Let $M$ be the $(2n+1)\times (2n+1)$ skew symmetric matrix with entries given by $$a_{ij} = \begin{cases} \,\,\,\, 1 & \text{if } i-j\in \{-2n, -2n+1, \dots, -n-1\} \cup \{1, 2, \dots, n\}\\ -1 & \text{if } i-j\in \{-n, -n+1, \dots, -1\}\cup \{n+1,n+2, \dots, 2n\} \end{cases}$$ Find $\mbox{rank}(M)$.

So, drawing the matrix out, I see that the entries along the main diagonal are all $0$'s, the entries of the $n$ diagonals immediately below the main one are $1$'s, the entries of the $n$ diagonals below that are $-1$'s, and the entries of the $n$ diagonals immediately above the main diagonal are $-1$'s, and the $n$ diagonals above that are $1$'s. I know that to find the rank, I need to convert to reduced row echelon form and find the number of leading ones. Is there a way to do this efficiently? Does one have to convert to reduced row echelon form?

Answer 1

Row and column operations are helpful, but you don't need to convert $M$ into an echelon form.

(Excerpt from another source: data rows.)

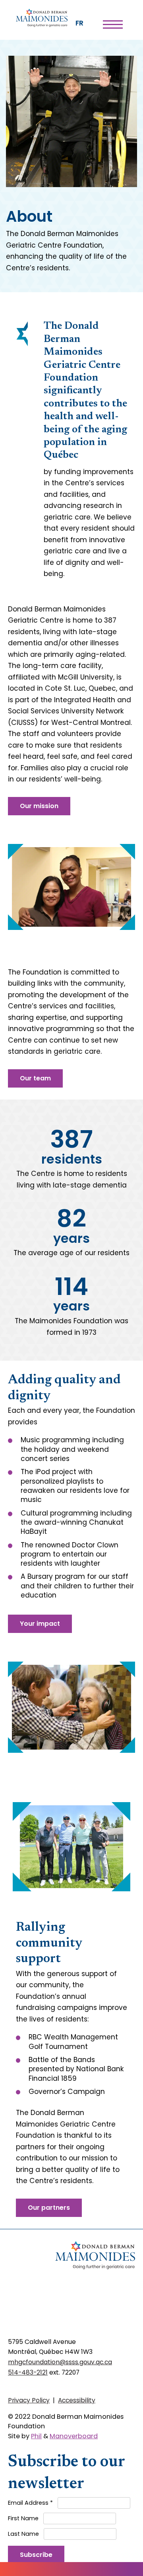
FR (79, 23)
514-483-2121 (28, 2372)
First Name (23, 2518)
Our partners (49, 2207)
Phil (36, 2436)
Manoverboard (74, 2436)
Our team (35, 1078)
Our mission (39, 805)
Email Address (30, 2503)
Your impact (40, 1623)
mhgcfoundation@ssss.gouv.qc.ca (60, 2362)
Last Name (23, 2534)
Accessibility (76, 2400)
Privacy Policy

Let $\mathbb F$ be the underlying field, $e\in\mathbb F^n$ be an all-one vector and $K\in M_n(\mathbb F)$ be the skew symmetric matrix whose entries in the strictly upper triangular part are all equal to $-1$. Then $$ M=\pmatrix{K&-K-I&e\\ -K+I&K&-e\\ -e^T&e^T&0} $$ and \begin{aligned} &\phantom{=}\pmatrix{I&0&0\\ I&I&0\\ e^T&e^T&1} \pmatrix{K&-K-I&e\\ -K+I&K&-e\\ -e^T&e^T&0} \pmatrix{I&I&e\\ 0&I&e\\ 0&0&1}\\ &=\pmatrix{K&-K-I&e\\ I&-I&0\\ 0&0&0}\pmatrix{I&I&e\\ 0&I&e\\ 0&0&1}\\ &=\pmatrix{K&-I&0\\ I&0&0\\ 0&0&0}. \end{aligned} Hence the rank of $M$ is $2n$.

Answer 2

Assume the underlying field $F$ of scalars has characteristic zero.

Let $r=\text{rank}(M)$.

Claim:$\;r=2n$.

Proof:

Let $k=2n+1$, let $v_1,...,v_k$ be the column vectors of $M$, and let $V$ be the subspace of $F^k$ generated by $\{v_1,...,v_k\}$.

Let $u$ be the $k$-vector with all components equal to $1$, and let $N$ be the $k{\,\times\,k}$ matrix with columns $v_1+u,...,v_k+u$.

It's easily seen that $(N\;\text{mod}\;2)$ is the identity matrix, hence $\det(N)$ is odd, so $N$ is non-singular.

It follows that the vectors $v_1+u,...,v_k+u$ are linearly independent, hence the subspace $W$ of $F^k$ generated by $\{v_1,...,v_k\}\cup\{u\}$ has dimension $k$.

Then we get $$k=\dim(W)\le \dim(V)+1=\text{rank}(M)+1=r+1$$ so $r\ge 2n$.

But it's easily verified that $v_1+\cdots v_k=0$, hence $$r=\text{rank}(M)=\dim(V)\le k-1$$ so $r\le 2n$.

Therefore $r=2n$, as claimed.